Given data =

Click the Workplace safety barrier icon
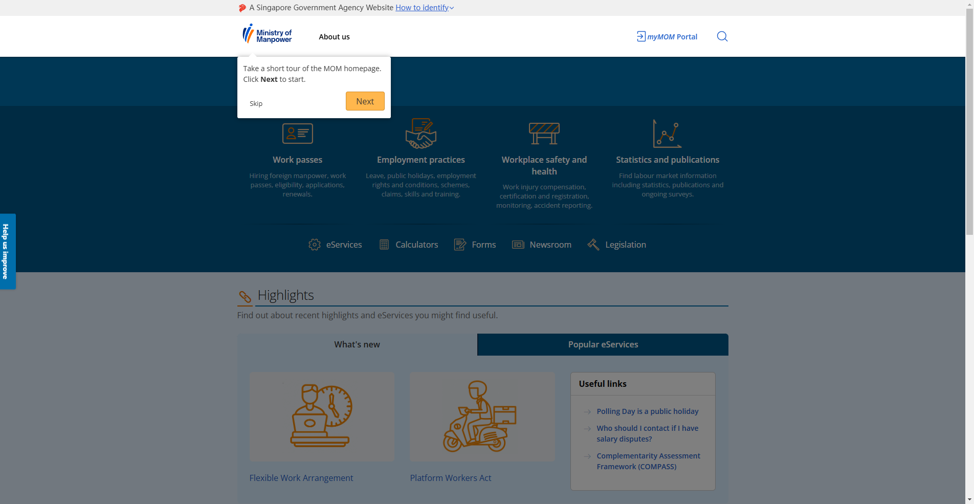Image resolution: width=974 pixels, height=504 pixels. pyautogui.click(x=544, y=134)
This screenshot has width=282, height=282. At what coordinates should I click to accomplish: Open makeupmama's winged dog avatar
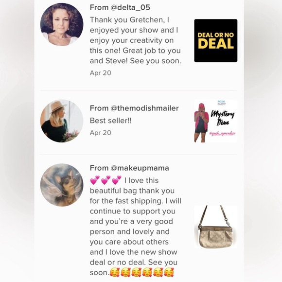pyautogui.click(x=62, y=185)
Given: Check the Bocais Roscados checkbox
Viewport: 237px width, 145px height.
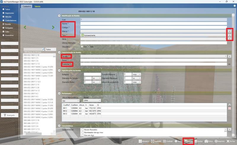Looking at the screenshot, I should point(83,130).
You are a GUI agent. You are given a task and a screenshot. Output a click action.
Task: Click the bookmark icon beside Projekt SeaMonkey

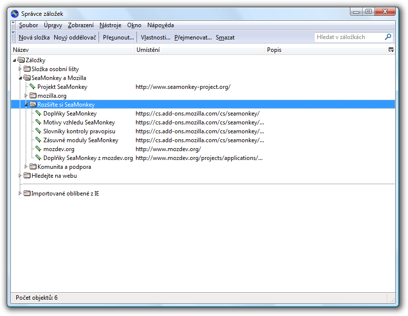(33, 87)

==

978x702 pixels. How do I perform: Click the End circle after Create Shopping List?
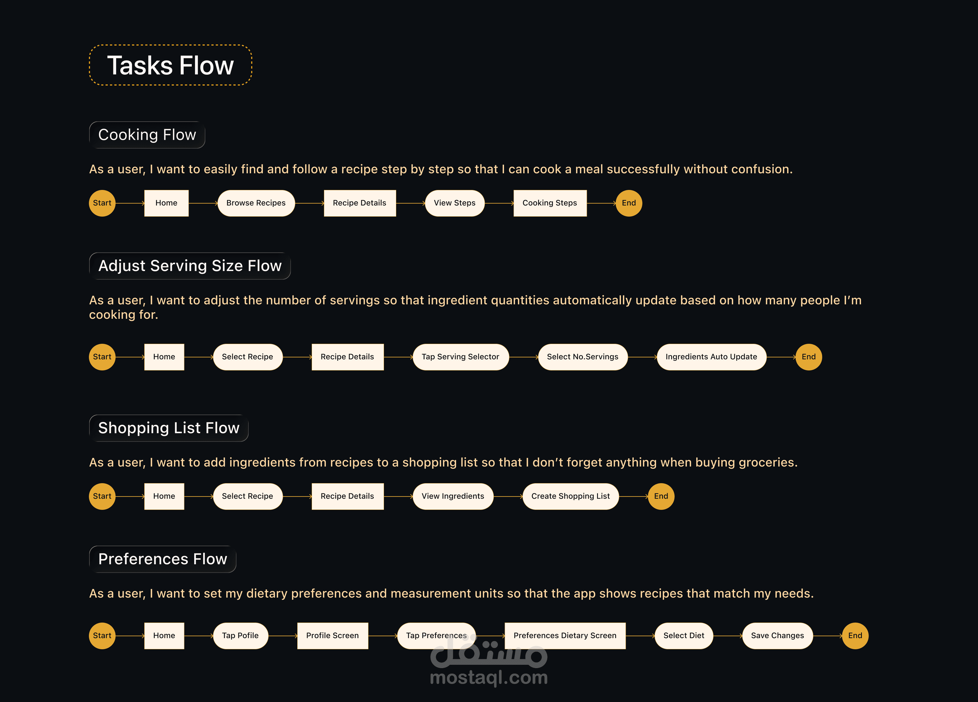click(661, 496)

Prompt = Reproduce, word for word, only the lines in the records above from the line with "Given: Check the Bocais Roscados checkbox" through the line with "You are a GUI", including both ends; omit the pictures.

Response to this task =
Given: Check the Bocais Roscados checkbox
Viewport: 237px width, 145px height.
Looking at the screenshot, I should point(83,130).
You are a GUI agent. You are given a task and a screenshot. Output a click action.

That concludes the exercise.